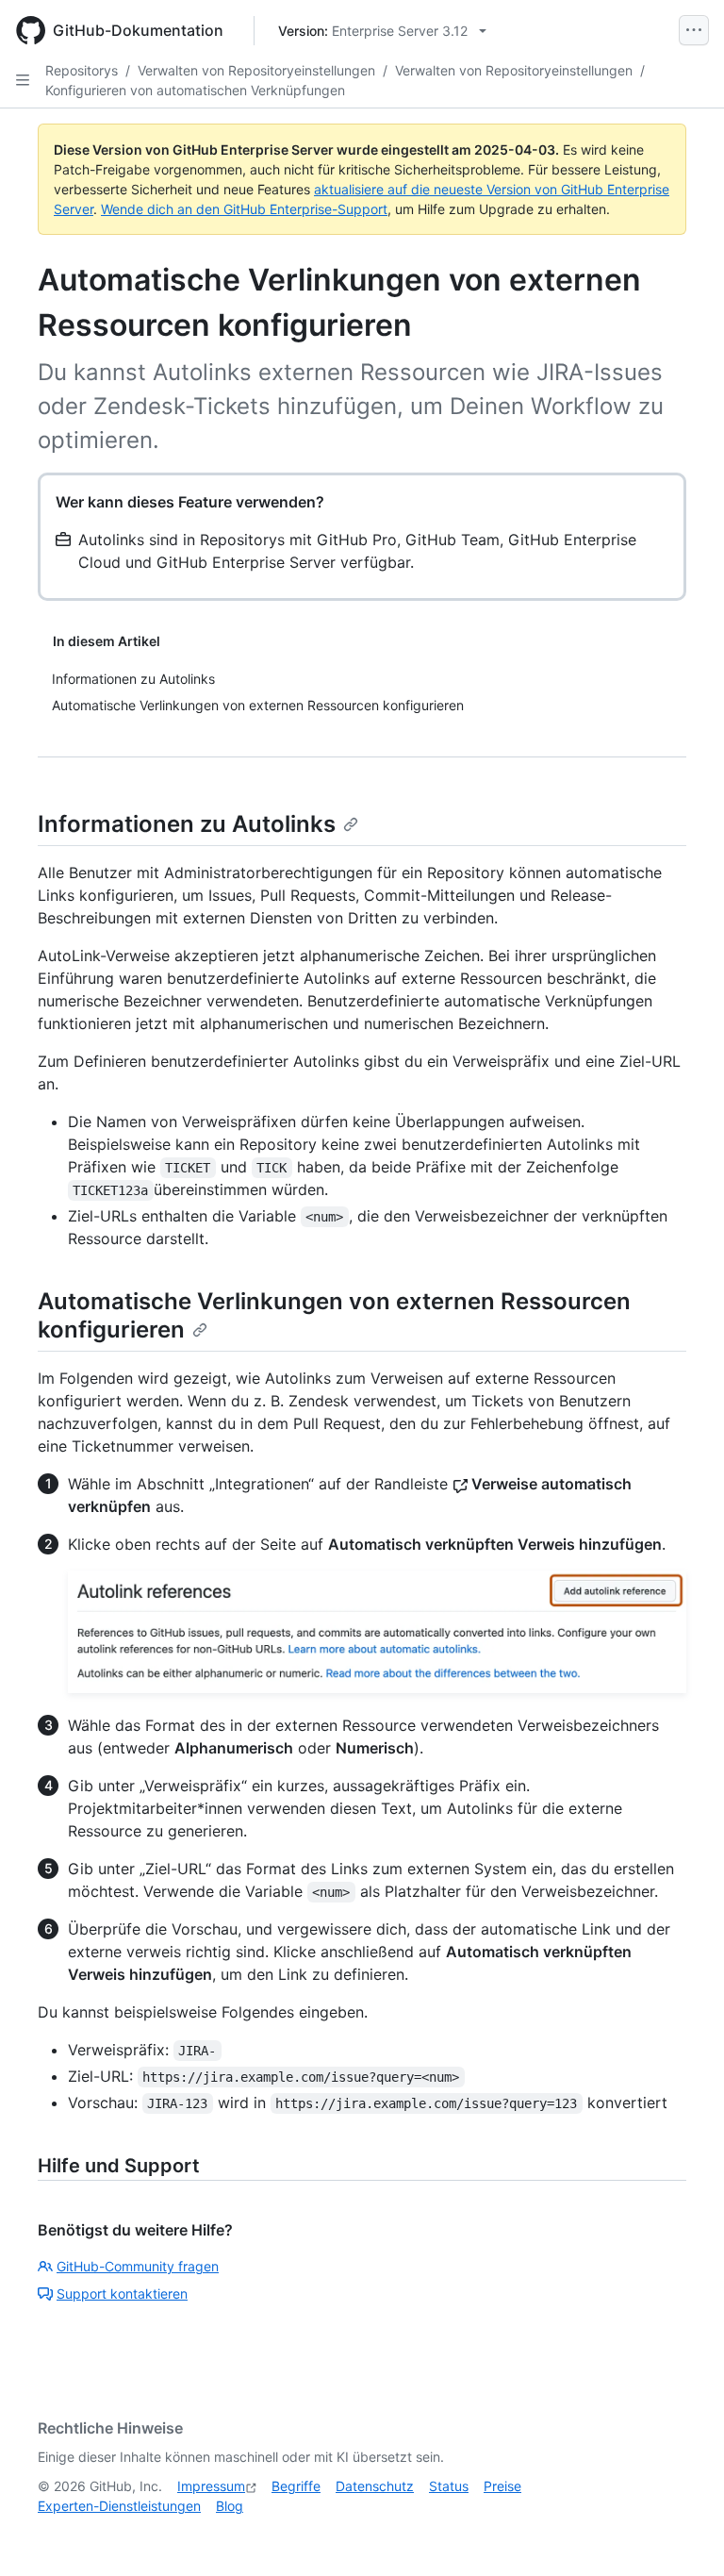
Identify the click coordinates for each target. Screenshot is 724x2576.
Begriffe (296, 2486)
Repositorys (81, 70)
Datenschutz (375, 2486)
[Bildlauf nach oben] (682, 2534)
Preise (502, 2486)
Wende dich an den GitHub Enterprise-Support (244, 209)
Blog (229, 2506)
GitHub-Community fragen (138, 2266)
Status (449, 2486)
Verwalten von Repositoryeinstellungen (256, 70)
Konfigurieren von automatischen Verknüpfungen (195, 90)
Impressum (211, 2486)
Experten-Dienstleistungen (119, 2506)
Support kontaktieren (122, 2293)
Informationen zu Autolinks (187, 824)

━━━━━━━━━━━━━━━━

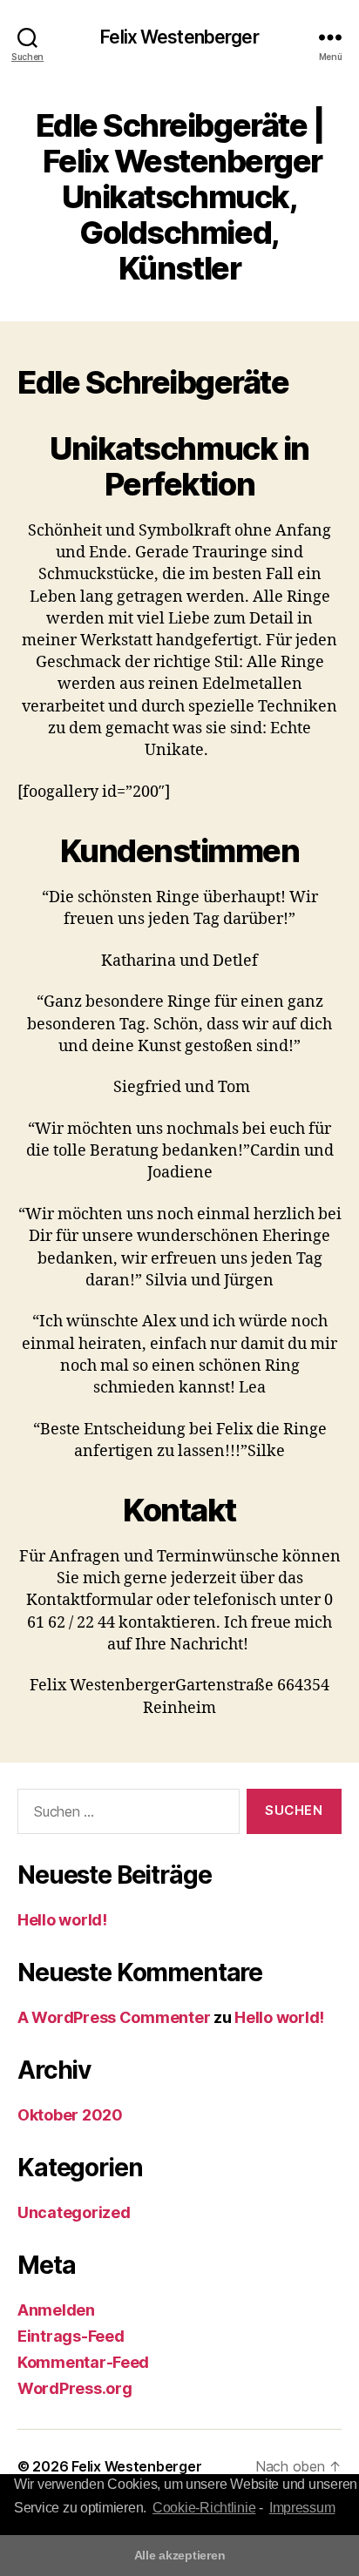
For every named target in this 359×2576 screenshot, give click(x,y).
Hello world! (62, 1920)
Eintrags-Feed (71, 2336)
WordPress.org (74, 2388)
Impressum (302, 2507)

━━━━━━━━━━━━━━━━

=== Task ===
If a line of the data above holds the string "GitHub", count it, then state only the total.

=== Task result ===
2